What needs to be done:
Extract every line of the lines that contains the word "pixels", matching case.

Supplied records:
>>>

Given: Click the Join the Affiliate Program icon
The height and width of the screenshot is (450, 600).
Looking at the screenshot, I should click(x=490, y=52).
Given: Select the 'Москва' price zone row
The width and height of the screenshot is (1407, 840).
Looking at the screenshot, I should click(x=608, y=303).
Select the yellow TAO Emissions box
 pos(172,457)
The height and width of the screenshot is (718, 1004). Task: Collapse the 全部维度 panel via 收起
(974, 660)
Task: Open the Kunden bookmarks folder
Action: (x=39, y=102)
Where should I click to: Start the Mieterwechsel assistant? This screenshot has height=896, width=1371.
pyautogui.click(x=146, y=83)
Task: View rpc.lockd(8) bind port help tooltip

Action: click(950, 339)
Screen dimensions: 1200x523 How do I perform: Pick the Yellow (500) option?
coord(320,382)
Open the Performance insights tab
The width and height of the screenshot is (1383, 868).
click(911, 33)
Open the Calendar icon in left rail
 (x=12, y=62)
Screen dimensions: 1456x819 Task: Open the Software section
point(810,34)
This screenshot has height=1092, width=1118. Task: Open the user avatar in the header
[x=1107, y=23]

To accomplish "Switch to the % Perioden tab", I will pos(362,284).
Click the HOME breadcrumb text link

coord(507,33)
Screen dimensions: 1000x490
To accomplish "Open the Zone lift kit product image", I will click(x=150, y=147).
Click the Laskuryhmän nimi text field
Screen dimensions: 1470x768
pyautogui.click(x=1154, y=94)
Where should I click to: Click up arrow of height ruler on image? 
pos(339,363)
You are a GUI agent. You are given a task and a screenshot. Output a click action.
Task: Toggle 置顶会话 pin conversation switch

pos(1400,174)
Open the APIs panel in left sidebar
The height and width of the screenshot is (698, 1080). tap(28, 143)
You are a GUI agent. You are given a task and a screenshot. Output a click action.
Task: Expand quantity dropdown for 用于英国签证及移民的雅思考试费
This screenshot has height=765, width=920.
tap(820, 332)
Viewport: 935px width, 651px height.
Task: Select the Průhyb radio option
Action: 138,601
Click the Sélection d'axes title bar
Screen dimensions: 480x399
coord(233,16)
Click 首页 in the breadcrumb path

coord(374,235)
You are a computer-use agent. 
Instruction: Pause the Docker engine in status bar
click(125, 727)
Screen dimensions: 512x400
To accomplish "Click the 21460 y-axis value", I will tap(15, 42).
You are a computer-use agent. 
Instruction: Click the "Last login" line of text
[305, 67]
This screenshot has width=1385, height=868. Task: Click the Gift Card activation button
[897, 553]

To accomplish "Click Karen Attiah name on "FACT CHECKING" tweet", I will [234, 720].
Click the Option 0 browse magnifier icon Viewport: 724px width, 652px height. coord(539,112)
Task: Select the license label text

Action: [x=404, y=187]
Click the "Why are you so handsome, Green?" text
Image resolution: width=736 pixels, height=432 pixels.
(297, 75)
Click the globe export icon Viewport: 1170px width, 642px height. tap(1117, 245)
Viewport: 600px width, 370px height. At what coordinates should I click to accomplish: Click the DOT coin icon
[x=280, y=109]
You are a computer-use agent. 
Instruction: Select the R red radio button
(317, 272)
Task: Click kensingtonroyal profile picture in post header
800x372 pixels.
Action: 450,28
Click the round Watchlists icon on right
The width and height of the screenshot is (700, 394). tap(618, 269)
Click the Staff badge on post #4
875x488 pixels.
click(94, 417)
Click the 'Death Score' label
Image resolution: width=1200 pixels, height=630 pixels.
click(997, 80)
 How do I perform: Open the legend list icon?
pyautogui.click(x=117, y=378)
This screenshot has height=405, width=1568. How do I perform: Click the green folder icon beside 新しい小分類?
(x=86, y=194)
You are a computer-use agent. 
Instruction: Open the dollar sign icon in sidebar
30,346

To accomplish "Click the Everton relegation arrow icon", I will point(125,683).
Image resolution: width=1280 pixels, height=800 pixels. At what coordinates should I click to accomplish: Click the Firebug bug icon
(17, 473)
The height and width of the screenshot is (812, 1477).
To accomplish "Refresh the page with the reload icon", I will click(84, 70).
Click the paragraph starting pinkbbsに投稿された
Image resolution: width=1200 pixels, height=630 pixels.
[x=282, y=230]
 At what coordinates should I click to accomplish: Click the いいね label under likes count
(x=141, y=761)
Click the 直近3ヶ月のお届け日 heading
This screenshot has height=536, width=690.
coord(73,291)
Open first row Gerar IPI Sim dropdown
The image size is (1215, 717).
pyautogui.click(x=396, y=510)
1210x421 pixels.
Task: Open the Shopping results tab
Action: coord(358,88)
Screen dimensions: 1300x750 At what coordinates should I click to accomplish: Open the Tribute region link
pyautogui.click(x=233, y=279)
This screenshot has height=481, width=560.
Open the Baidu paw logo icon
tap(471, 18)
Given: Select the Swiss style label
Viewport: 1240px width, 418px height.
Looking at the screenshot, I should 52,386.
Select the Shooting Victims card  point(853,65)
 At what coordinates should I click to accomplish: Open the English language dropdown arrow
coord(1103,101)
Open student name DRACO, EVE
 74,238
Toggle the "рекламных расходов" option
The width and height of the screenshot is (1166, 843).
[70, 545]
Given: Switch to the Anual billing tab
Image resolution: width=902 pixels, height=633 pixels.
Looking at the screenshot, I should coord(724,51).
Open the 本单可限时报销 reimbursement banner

<<<

Response to the exercise:
Image resolution: width=736 pixels, height=432 pixels.
800x372 pixels.
875x488 pixels.
Image resolution: width=1200 pixels, height=630 pixels.
Image resolution: width=1280 pixels, height=800 pixels. At what coordinates should I click to accomplish: Click the Firebug bug icon
Image resolution: width=1200 pixels, height=630 pixels.
1210x421 pixels.
Image resolution: width=902 pixels, height=633 pixels.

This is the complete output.